● **WHAT TO DO**
Pull out each line in the data below that contains the word "Open", copying every such line in full. Case counts, so only matches with the same capitalization qualify.

● **EXCERPTED RECORDS**
<<<<
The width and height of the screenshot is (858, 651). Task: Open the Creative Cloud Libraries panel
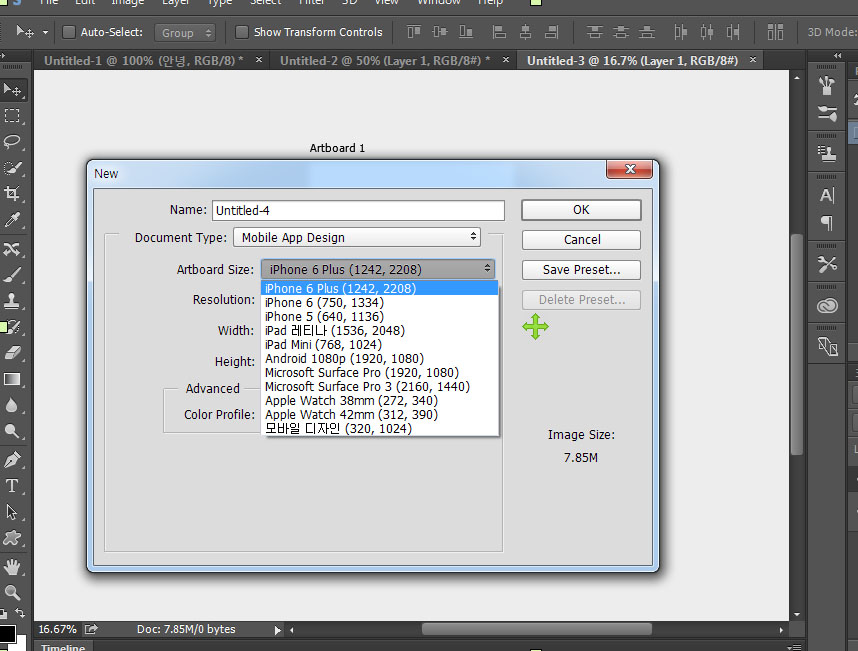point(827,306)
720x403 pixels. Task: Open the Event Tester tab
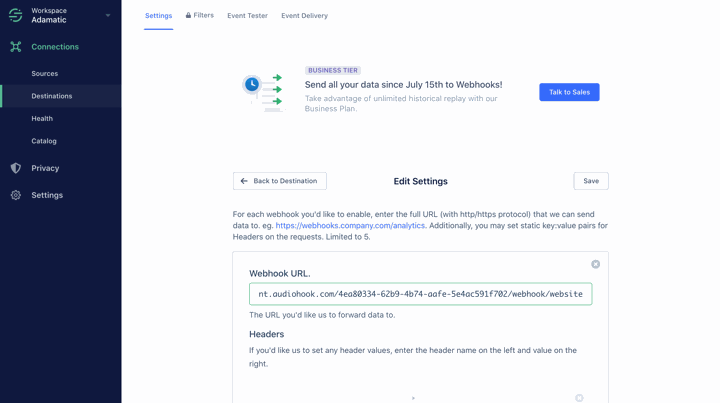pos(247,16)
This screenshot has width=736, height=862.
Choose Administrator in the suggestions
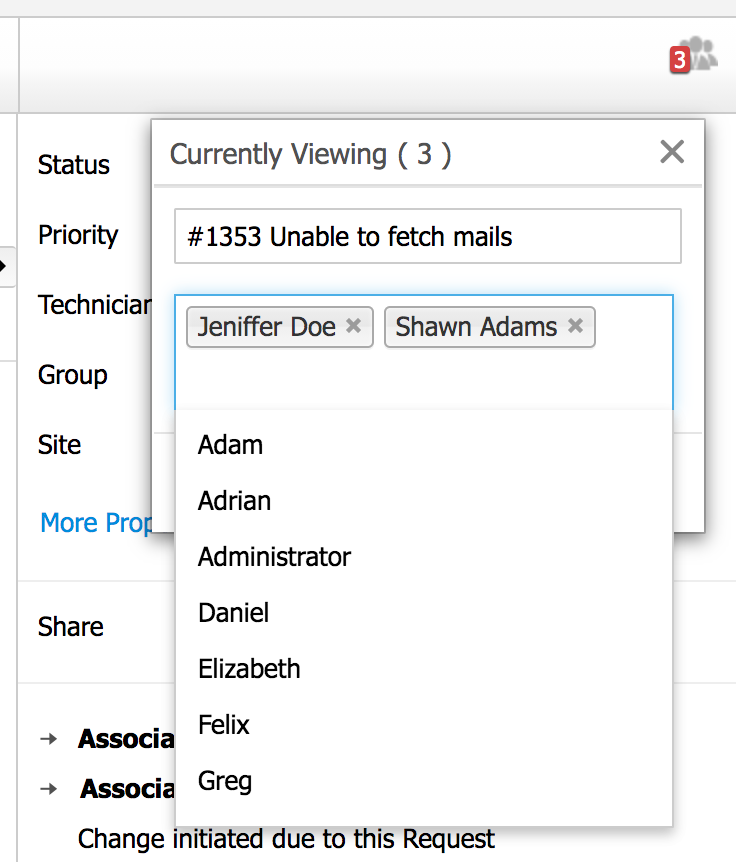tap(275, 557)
>>>>
<<<<
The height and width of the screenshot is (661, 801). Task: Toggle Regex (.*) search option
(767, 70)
>>>>
● **OUTPUT FOR THIS TASK**
The width and height of the screenshot is (858, 651). Task: Open the Creative Cloud Libraries panel
720x403 pixels. Task: Open the Event Tester tab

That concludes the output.